═══ Bloc de texte ═══

Rendu capable de voir le monde avec les yeux de Dieu et toujours davantage incorporé au Christ, le moine tend vers la fin ultime pour laquelle l’homme a été créé : la divinisation, la participation à la vie trinitaire. Cela n’est possible que par grâce pour celui qui, dans la prière, les larmes de componction et la charité, s’ouvre à l’accueil de l’Esprit Saint, comme le rappelle un autre grand moine de cette bien-aimée terre slave, Séraphim de Sarov (cf. Colloquio con Motovilov III, in P. Evdokimov, Serafim di Sarov uomo dello Spirito, Bose 1996, pp. 67-81).
7. Combien de témoins de la voie de la sainteté ont brillé dans ce monastère de Rila, au cours de sa vie multisécul
aire, et aussi dans tant d’autres monastères orthodoxes ! Comme il est grand le devoir de gratitude de l’Église universelle envers tous les ascètes qui ont su rappeler l’«unique nécessaire» (cf. Lc 10, 42), la destinée dernière de l’homme !
Nous admirons avec gratitude la précieuse tradition que les moines d’Orient vivent fidèlement et qu’ils continuent à transmettre de génération en génération comme signe authentique de l’eschaton, de cet avenir auquel Dieu continue d’appeler tout homme par la force intérieure de l’Esprit. À travers leur adoration de la sainte Trinité, à travers la communion vécue dans la charité, à travers l’espérance, ils sont signes que leur intercession rejoint chaque homme et chaque créature, jusqu’au seuil de l’enfer, comme le rappelle saint Silouane du Mont-Athos (cf. Ieromonach Sofronij, Starec Siluan, Stavropegic Monastery of St John the Baptist, Tolleshunt Knights by Mladon, 1952 [1990], pp. 91-93).

═══ Matériel fourni ═══

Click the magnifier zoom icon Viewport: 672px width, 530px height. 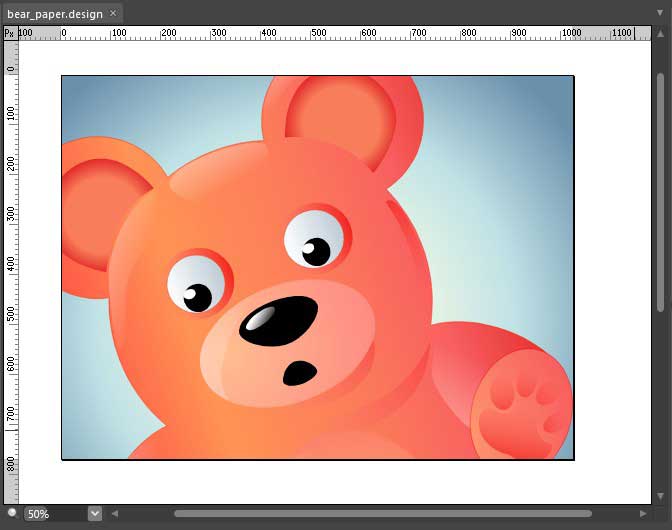12,513
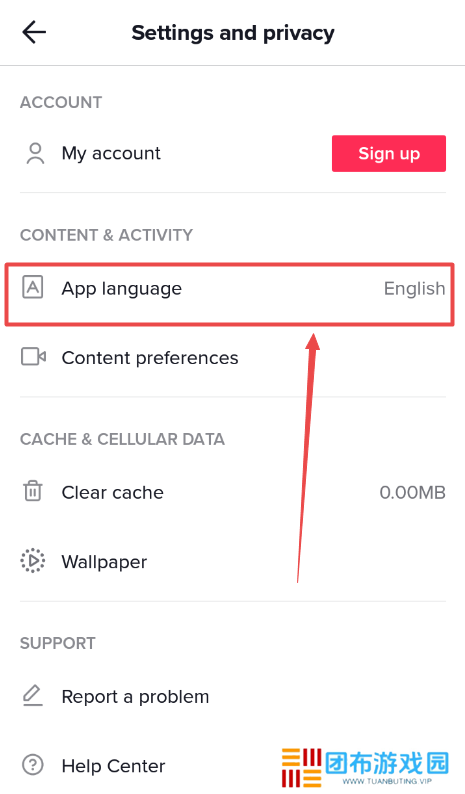Viewport: 465px width, 794px height.
Task: Open Report a problem
Action: (232, 696)
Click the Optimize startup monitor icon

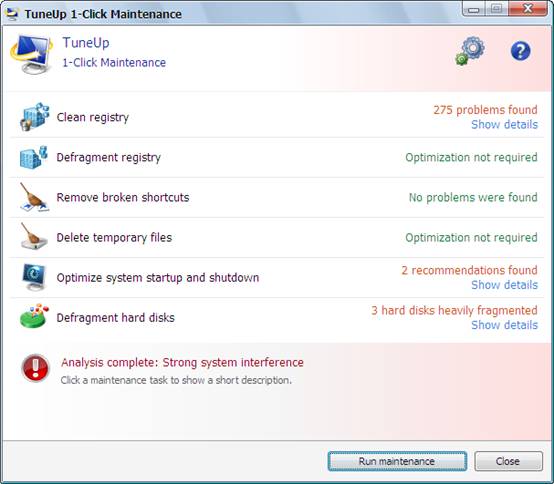(x=34, y=277)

═══

#### Actions à mener:
1) D'après le bloc de texte, quelle est la fin ultime vers laquelle tend le moine ?
2) Imprimez le passage du bloc de texte qui va de « Nous admirons avec » jusqu'à « [1990], pp. 91-93). » inclus.
Les items proviennent d'une autre source que le bloc de texte.

#### Réponses attendues:
1) La divinisation, la participation à la vie trinitaire.

2)
Nous admirons avec gratitude la précieuse tradition que les moines d’Orient vivent fidèlement et qu’ils continuent à transmettre de génération en génération comme signe authentique de l’eschaton, de cet avenir auquel Dieu continue d’appeler tout homme par la force intérieure de l’Esprit. À travers leur adoration de la sainte Trinité, à travers la communion vécue dans la charité, à travers l’espérance, ils sont signes que leur intercession rejoint chaque homme et chaque créature, jusqu’au seuil de l’enfer, comme le rappelle saint Silouane du Mont-Athos (cf. Ieromonach Sofronij, Starec Siluan, Stavropegic Monastery of St John the Baptist, Tolleshunt Knights by Mladon, 1952 [1990], pp. 91-93).